Monday, June 3, 2013

1305.7270 (K. W. Murch et al.)

Observing single quantum trajectories of a superconducting qubit    [PDF]

K. W. Murch, S. J. Weber, C. Macklin, I. Siddiqi
The length of time that a quantum system can exist in a superposition state is determined by how strongly it interacts with its environment. This interaction entangles the quantum state with the inherent fluctuations of the environment. If these fluctuations are not measured, the environment can be viewed as a source of noise, causing random evolution of the quantum system from an initially pure state into a statistical mixture-a process known as decoherence. However, by accurately measuring the environment in real time, the quantum system can be maintained in a pure state and its time evolution described by a quantum trajectory conditioned on the measurement outcome.
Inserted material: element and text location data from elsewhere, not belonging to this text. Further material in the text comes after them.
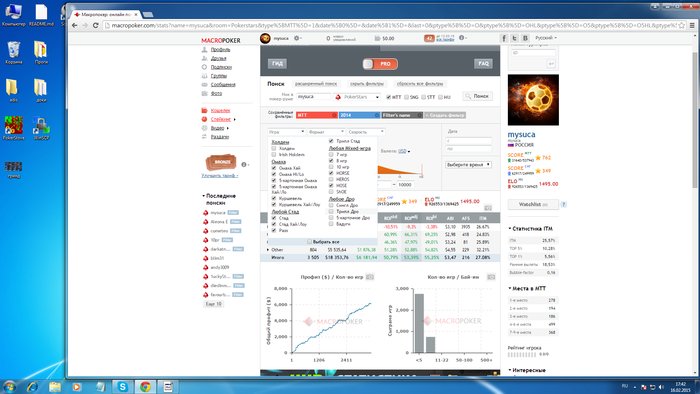Viewport: 700px width, 394px height.
Task: Open Кошелек in the left menu
Action: [x=220, y=110]
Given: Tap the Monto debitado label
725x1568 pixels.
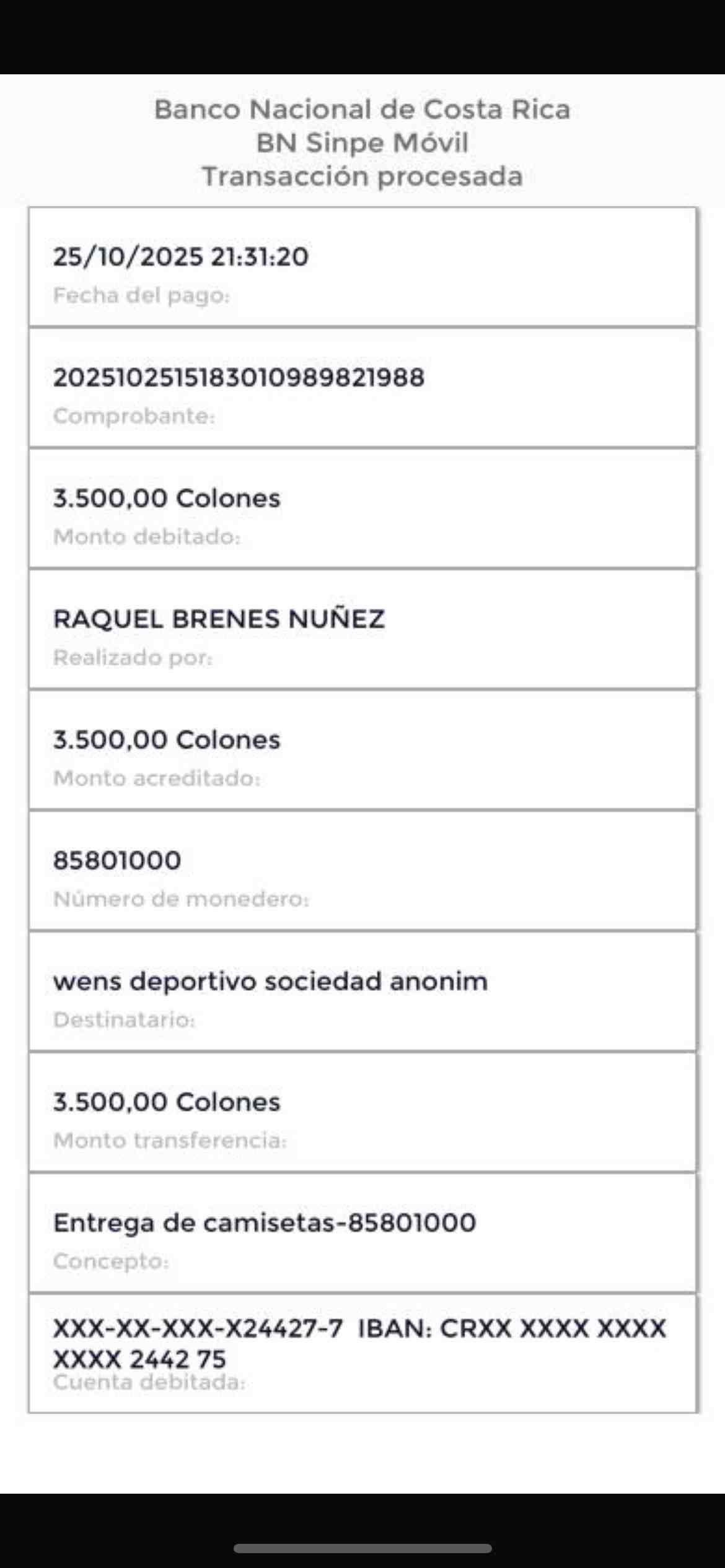Looking at the screenshot, I should pyautogui.click(x=146, y=537).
We employ weak measurements to monitor a microwave cavity embedding a superconducting qubit and track the individual quantum trajectories of the system. In this architecture, the environment is dominated by the fluctuations of a single electromagnetic mode of the cavity. Using a near-quantum-limited parametric amplifier, we selectively measure either the phase or amplitude of the cavity field, and thereby confine trajectories to either the equator or a meridian of the Bloch sphere. We perform quantum state tomography at discrete times along the trajectory to verify that we have faithfully tracked the state of the quantum system as it diffuses on the surface of the Bloch sphere. Our results demonstrate that decoherence can be mitigated by environmental monitoring and validate the foundations of quantum feedback approaches based on Bayesian statistics. Moreover, our experiments suggest a new route for implementing what Schrodinger termed "quantum steering"-harnessing action at a distance to manipulate quantum states via measurement.